After a suspension eliminated her competitor for an Olympic berth, a University of Alberta coach and former Olympian will have the opportunity to return to the Games this summer in London.
Ali Bernard, an assistant coach with the U of A’s wrestling team, was named by USA Wrestling to be the country’s nominee in the 72 kg women’s freestyle event. At 26 years old, Bernard competed in the 2008 summer games in Beijing where she finished in fifth place in the same freestyle event. Bernard hopes her experience can help her succeed in 2012.
“You step on the mat shellshocked the first time. I remember when I stepped on back in ‘08 and I was freaking out. Now that I’ve had that experience I think that it’s a big advantage,” Bernard explained.
Bernard has enjoyed an illustrious international career up to this point, but she’s adamant in her belief that this will be her last Olympics and likely one of her last international events before she focuses solely on the field of coaching.
“I’m really looking for that medal this year,” she said. “I’m pushing myself that extra mile at practice, and I really want to go home with the medal. It’s going to be my last shot at it.”
Originally from New Ulm, Minnesota, Bernard also has international experience as a two-time Junior World champion in 2003 and 2005, and won the University World Championships gold medal this year. She also qualified the USA for the 72 kg class freestyle event for this year’s Olympics when she won the bronze medal at the 2011 World Championships.
After finishing second at Olympic trials to Stephany Lee, Bernard thought her hopes at returning to the Olympics were dashed. However, Lee was suspended for one year by the US Anti Doping Agency after testing positive for tetrahydrocannabinol acid, a marijuan metabolite.
The USADA ruled that Lee would forfeit her result to Bernard as a result of this, her second suspension. Despite her surprise qualification, Bernard remains confident in how her abilities stack up against her competition.
“I think that I can medal, and I think that I can win it. There’s no one that I haven’t either been close to beating or beaten. If I come prepared to wrestle, I think I could do well,” she said.
“At (the World Championships) last year most of the same girls were there, I wrestled pretty much everyone who’s qualified for the Games or I’ve seen them wrestle. It’s a chance for me to do something great.”

..........

▶ _What you are asked to do_
Extend the article on Ali Bernard's return to the Olympics, starting right after its final sentence.

..........

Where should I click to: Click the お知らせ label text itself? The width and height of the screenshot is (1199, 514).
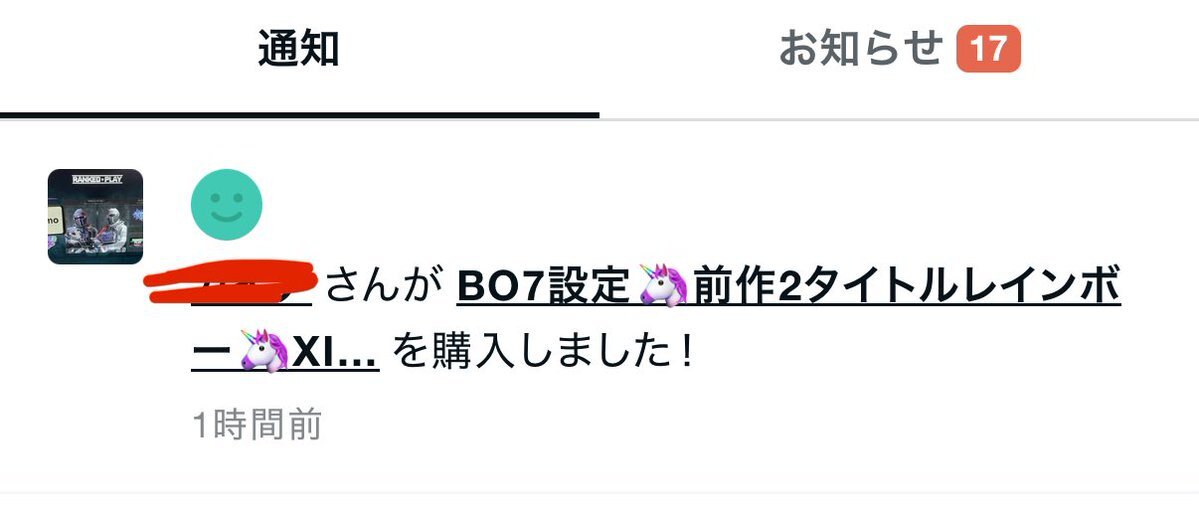[x=861, y=50]
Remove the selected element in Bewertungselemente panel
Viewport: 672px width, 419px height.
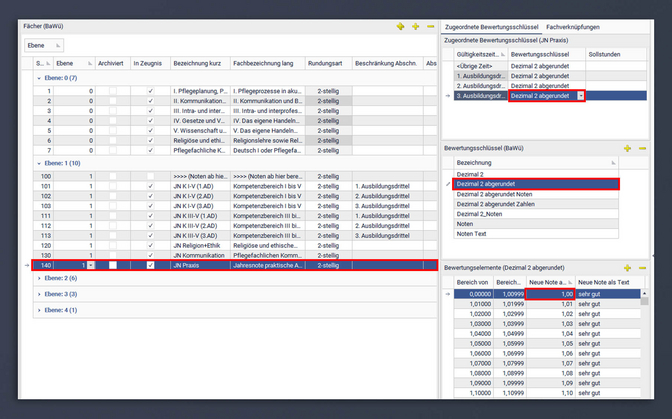click(641, 268)
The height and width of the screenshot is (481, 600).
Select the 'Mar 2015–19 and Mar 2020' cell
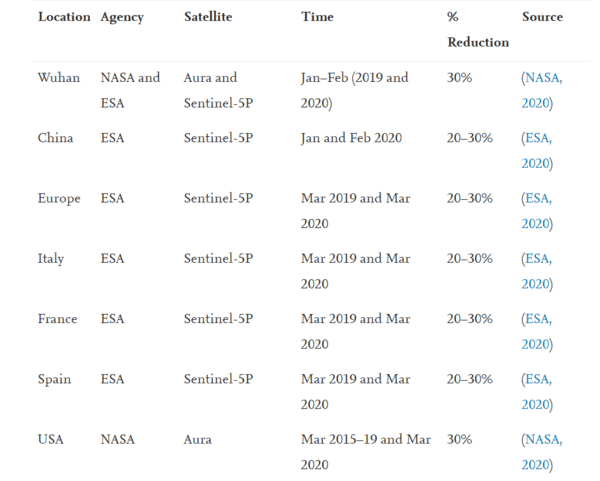click(366, 452)
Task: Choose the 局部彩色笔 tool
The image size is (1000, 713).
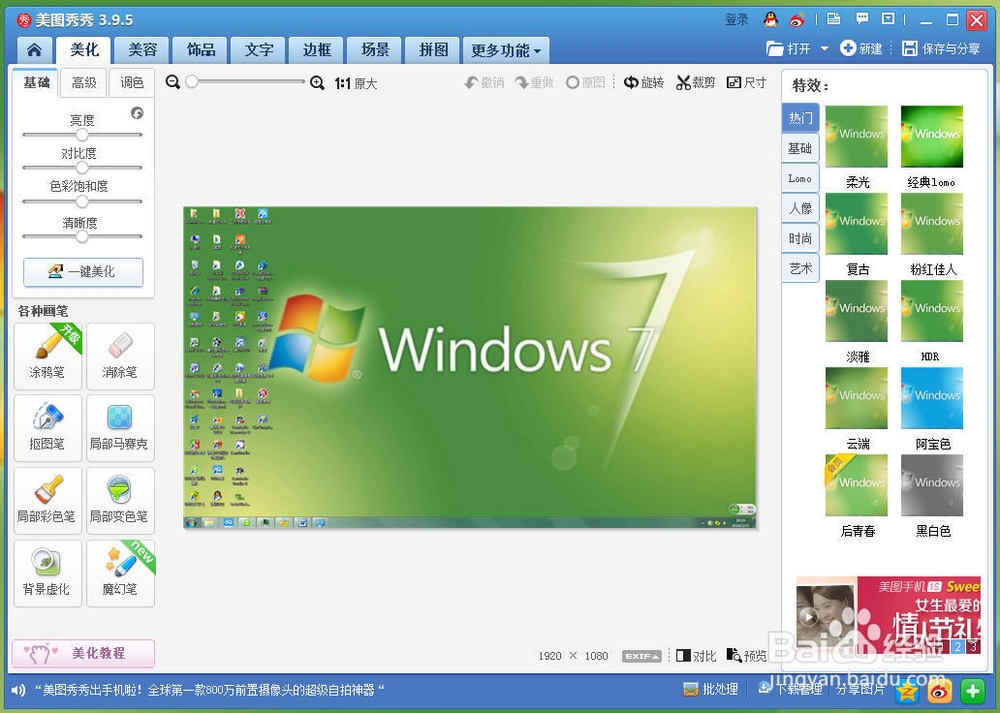Action: (48, 501)
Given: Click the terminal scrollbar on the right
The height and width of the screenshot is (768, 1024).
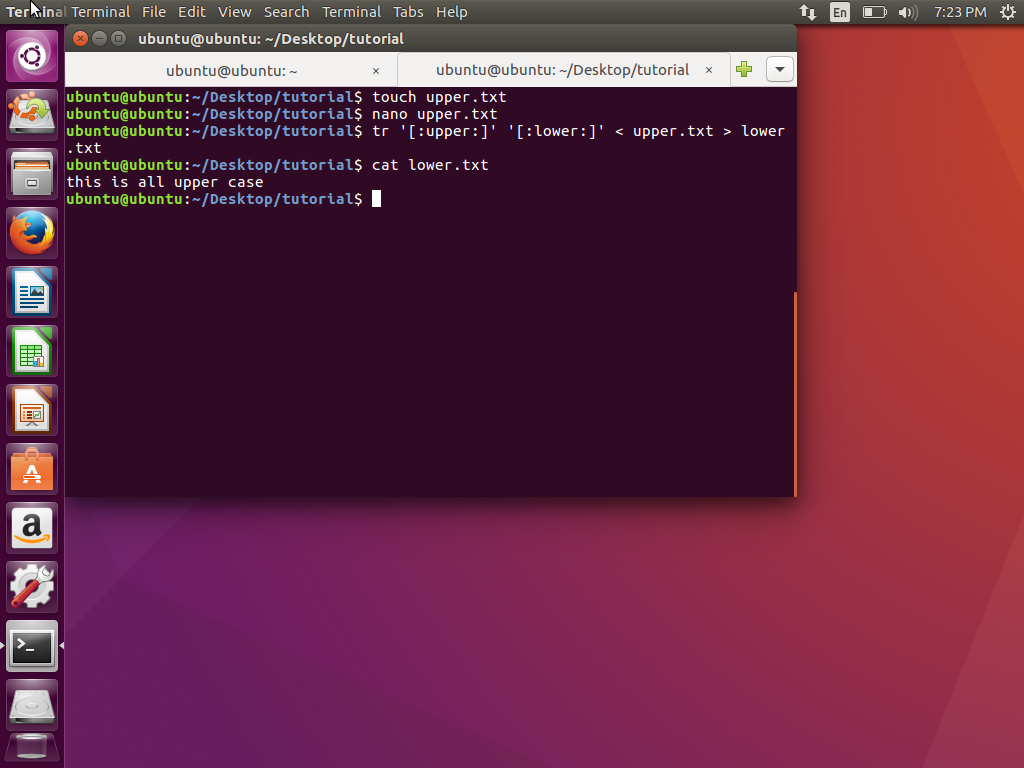Looking at the screenshot, I should (793, 395).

..........

▶ _Reply to the exercise_
Bernard will also be resisting the additional setback of a recent surgery to repair a fractured fibula, but she claims she’s back at 100 per cent now, complete with a strenuous training schedule.
“It’s been pretty crazy,” she said. “We have 7:00 practices and 10:00. practices, and then I have a run at 3:00 and then practice again at 6 p.m. Training lasts pretty much all day.”
In addition to the rigourous training, Bernard is taking advantage of her experience as a coach at the U of A as she prepares for the Olympics.
She transferred her knowledge and experience as a five-time CIS gold medal winner at the University of Regina and U of A to coach at the U of A, leading the Pandas to their first CIS team championship in 2011 and their first Canada West team championship in 2012.
“When I shifted from competing to coaching, I learned a lot about technique and how to break it down. I realized little things that I was doing wrong as I coached the girls,” Bernard said. “I improved little things like that. It was a great opportunity to train there; it pushed me everyday.”
Now, despite the circumstances surrounding her place on the team, Bernard is excited for her Olympic return and for improving on her 2008 finish.
“You don’t get this opportunity doing anything else,” Bernard said. “It’s a great experience: it’s the top of my sport with nothing higher, so to be competing at the top level of something you do is a spectacular feeling.”